*TO BE DONE:*
A: Decide whether each statement agrees with the documentation on Euclidean differential forms. Answer yes or no for each, and quote the deciding words from it. (i) Vector fields on Euclidean space are taken to be arbitrary maps from the space to itself. (ii) The differential forms in EuclideanΩ must be smooth. (iii) Continuity in each fiber is the regularity needed to define the differential via fderiv.
B: Pick up the documentation on Euclidean differential forms after its final sentence and carry it further in the same style.

*TEXT SECTION:*

++++++++++

@[reducible, inline]

abbrev Eℝ (n : ℕ) : Type

Shorthand for $n$-dimensional Euclidean space $\mathbb{R}^n$ with its standard inner product.

def EuclideanΩ (n p : ℕ) : Type

The space $\Omega^p(\mathbb{R}^n)$ of (not-necessarily-smooth) differential $p$-forms on $\mathbb{R}^n$: pointwise alternating $\mathbb{R}$-multilinear maps $(\mathbb{R}^n)^p \to \mathbb{R}$.

def EuclideanVF (n : ℕ) : Type

The space of vector fields $\mathfrak{X}(\mathbb{R}^n)$ on Euclidean space: arbitrary maps $\mathbb{R}^n \to \mathbb{R}^n$.

@[implicit_reducible]

noncomputable instance EuclideanΩ.instAddCommGroup {n p : ℕ} : AddCommGroup (EuclideanΩ n p)

Pointwise abelian-group structure on $\Omega^p(\mathbb{R}^n)$.

@[implicit_reducible]

instance EuclideanΩ.instModule {n p : ℕ} : Module ℝ (EuclideanΩ n p)

Pointwise $\mathbb{R}$-module structure on $\Omega^p(\mathbb{R}^n)$.

theorem EuclideanΩ.ext {n p : ℕ} {α β : EuclideanΩ n p} (h : ∀ (x : Eℝ n), α x = β x) : α = β

Extensionality for Euclidean $p$-forms: two forms agreeing pointwise are equal.

theorem EuclideanΩ.ext_iff {n p : ℕ} {α β : EuclideanΩ n p} : α = β ↔ ∀ (x : Eℝ n), α x = β x

@[simp]

theorem EuclideanΩ.add_apply {n p : ℕ} (α β : EuclideanΩ n p) (x : Eℝ n) : (α + β) x = α x + β x

Pointwise evaluation of an addition of forms.

@[simp]

theorem EuclideanΩ.neg_apply' {n p : ℕ} (α : EuclideanΩ n p) (x : Eℝ n) : (-α) x = -α x

Pointwise evaluation of a negated form.

@[simp]

theorem EuclideanΩ.smul_apply' {n p : ℕ} (r : ℝ) (α : EuclideanΩ n p) (x : Eℝ n) : (r • α) x = r • α x

Pointwise evaluation of a scalar multiple.

@[simp]

theorem EuclideanΩ.zero_apply' {n p : ℕ} (x : Eℝ n) : 0 x = 0

Pointwise evaluation of the zero form.

@[reducible, inline]

abbrev EuclideanΩ.CEuclideanΩ (n p : ℕ) : Type

Continuous-fibre version of EuclideanΩ: pointwise continuous alternating multilinear maps. This is the regularity needed for the differential to be defined via fderiv.

++++++++++

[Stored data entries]
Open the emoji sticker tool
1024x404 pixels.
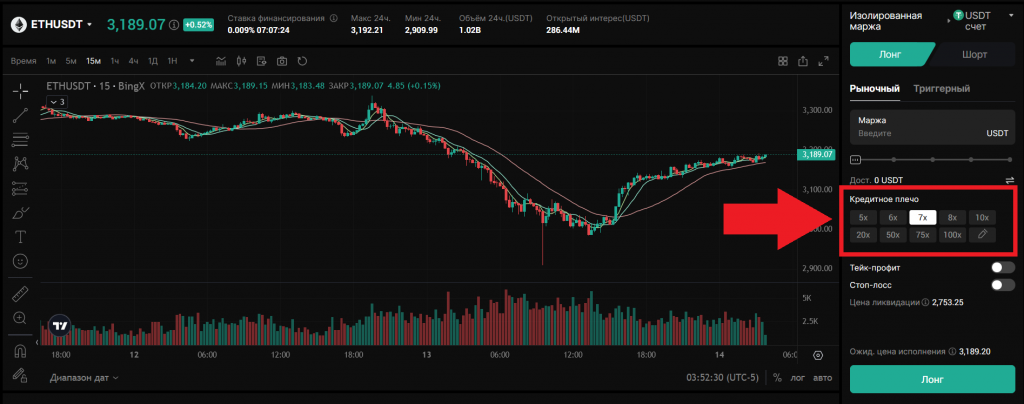(20, 260)
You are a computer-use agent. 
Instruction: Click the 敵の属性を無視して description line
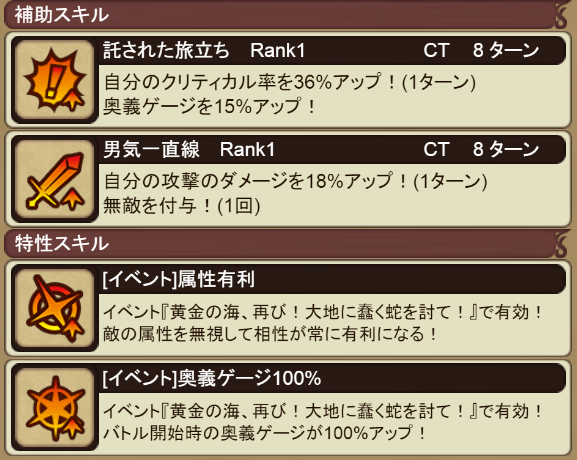(270, 334)
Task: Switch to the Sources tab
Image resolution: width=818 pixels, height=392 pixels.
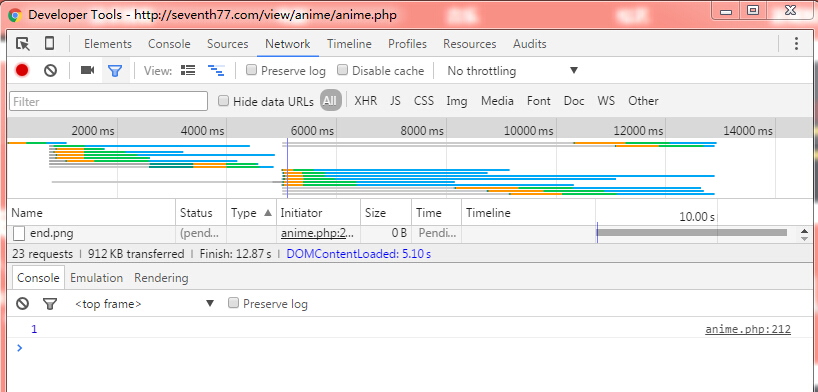Action: point(227,44)
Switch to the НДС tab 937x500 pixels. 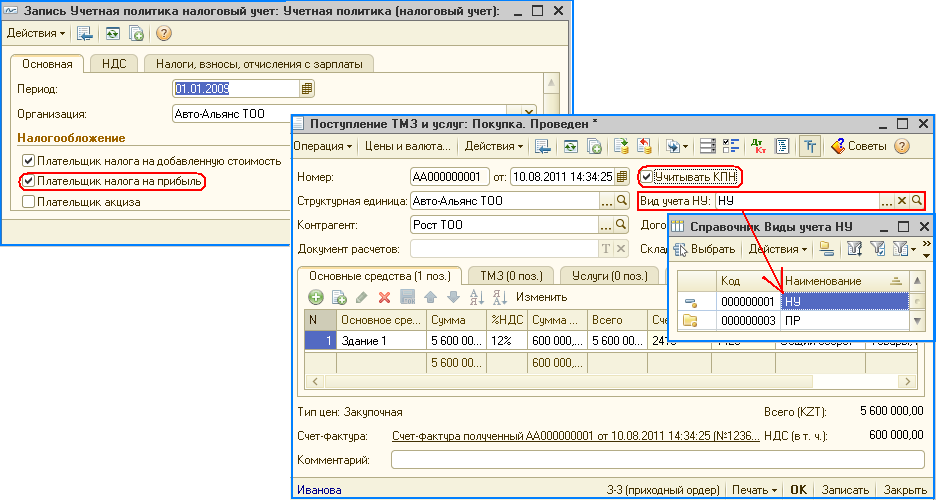tap(114, 64)
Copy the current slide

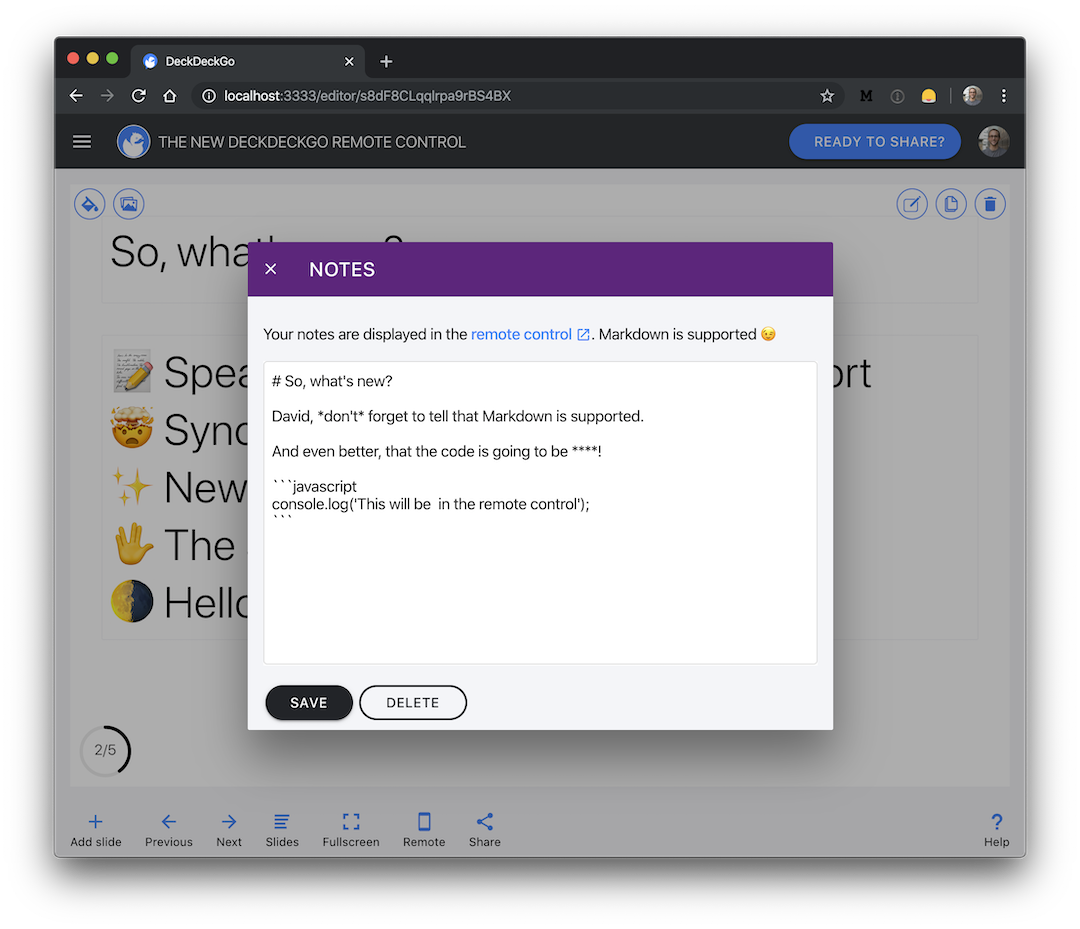[x=950, y=203]
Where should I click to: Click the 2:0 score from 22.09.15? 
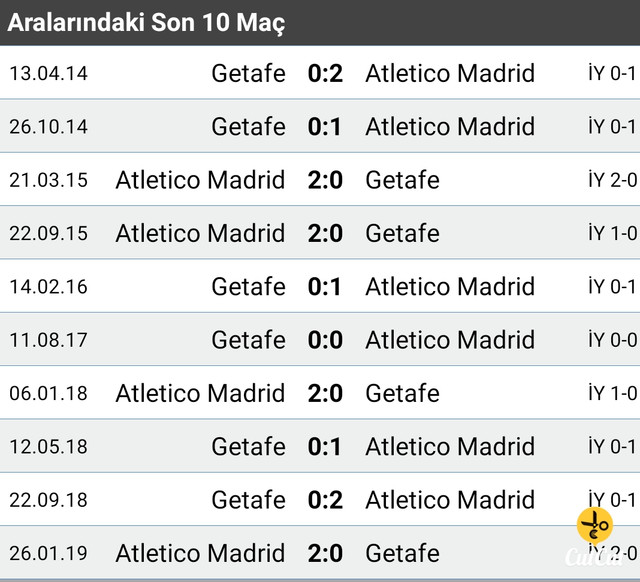click(325, 233)
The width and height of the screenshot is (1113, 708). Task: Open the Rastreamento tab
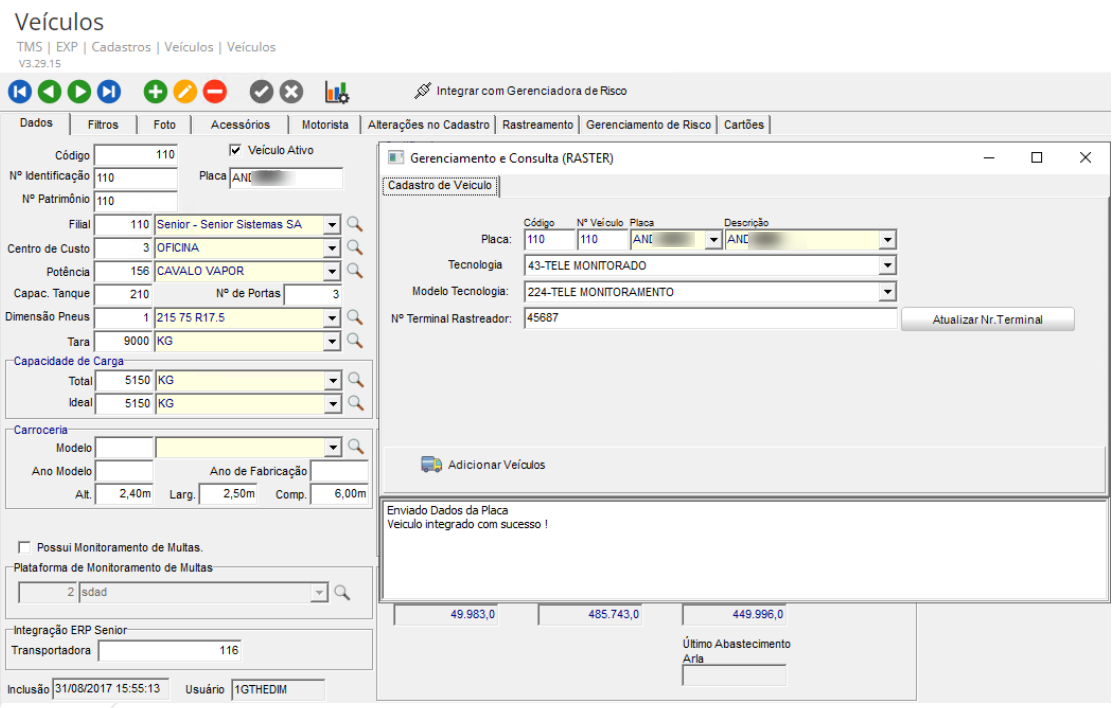[538, 125]
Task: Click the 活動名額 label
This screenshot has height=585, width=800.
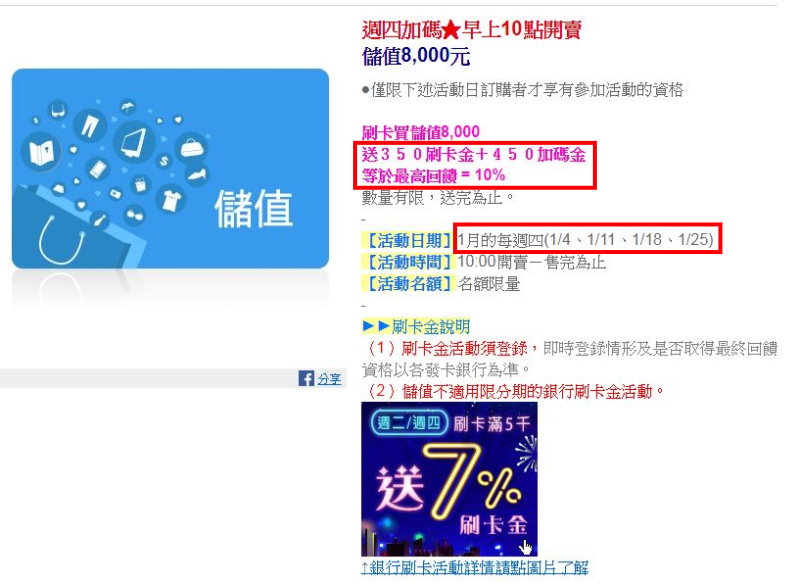Action: (x=407, y=284)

++++++++++

*THE REPLIES:*
A:
(i) Yes: "arbitrary maps $\mathbb{R}^n \to \mathbb{R}^n$"
(ii) No: "(not-necessarily-smooth) differential $p$-forms"
(iii) Yes: "This is the regularity needed for the differential to be defined via fderiv."

B:
noncomputable def EuclideanΩ.zeroFormScalar {n : ℕ} (α : EuclideanΩ n 0) : Eℝ n → ℝ

Identify a $0$-form $\alpha : \mathbb{R}^n \to \mathrm{Alt}^0(\mathbb{R}^n;\mathbb{R})$ with its underlying scalar function $x \mapsto \alpha(x)()$.

noncomputable def EuclideanΩ.euclideanD0 {n : ℕ} (α : EuclideanΩ n 0) : EuclideanΩ n 1

Exterior derivative of a $0$-form: $d f$ as the $1$-form whose value at $x$ is the linear map $v \mapsto Df(x)(v)$.

noncomputable def EuclideanΩ.fderivToAltMap {n p : ℕ} (α : CEuclideanΩ n p) (x : Eℝ n) : Eℝ n →ₗ[ℝ] Eℝ n [⋀^Fin p]→ₗ[ℝ] ℝ

Auxiliary helper: the Fréchet derivative $D\alpha(x)$ of a continuous-fibre $p$-form viewed as a linear map $\mathbb{R}^n \to \mathrm{Alt}^p(\mathbb{R}^n; \mathbb{R})$.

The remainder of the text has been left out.